John H. Thurston, Ph.D.

Summary: The enzyme MTN (methylthioadenosine/S-adenosylhomocysteine nucleosidase) is bacterial specific and is responsible for the catabolism and salvage of growth-inhibitory nucleosides arising from polyamine synthesis and methylation biochemical pathways, among others.  Furthermore MTN has been shown to be integral in bacterial quorum sensing, a process of intercellular signaling that is used to govern population-wide behavior and phenotype expression (e.g. biofilm formation, virulence factors etc.).  Due to its absence in humans and its involvement in a wide array of microbial processes, MTN is an attractive target for drug development for antimicrobial applications.  Our project, which is being run collaboration with Dr. Ken Cornell’s lab at Boise State University, is focused on the design, synthesis and characterization of novel small molecule inhibitors of this enzyme.

Minimum Classes: Students must have completed General Chemistry I & II, with all associated labs and have at least one semester of organic chemistry and lab.  A full year of organic chemistry (with lab) is desirable.  Additional experience in the handling of air sensitive compounds and in the physical and spectroscopic characterization of small molecules will be very helpful.

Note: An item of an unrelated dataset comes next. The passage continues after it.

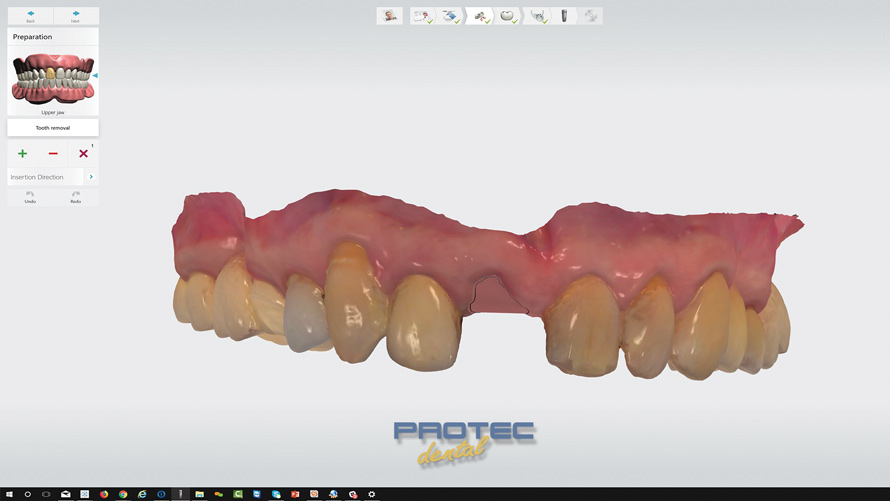Open the patient photo workflow step
The height and width of the screenshot is (501, 890).
point(389,16)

Projects: The majority of the work associated with this project will be directed toward the design, synthesis and characterization of potential molecular inhibitors of MTN.  Additional studies including in vitro assays and in vivo assays of potential inhibitors will conducted to ascertain the efficacy of the drugs developed as part of this study.  Computer modeling studies may be employed to help direct and refine our synthetic efforts.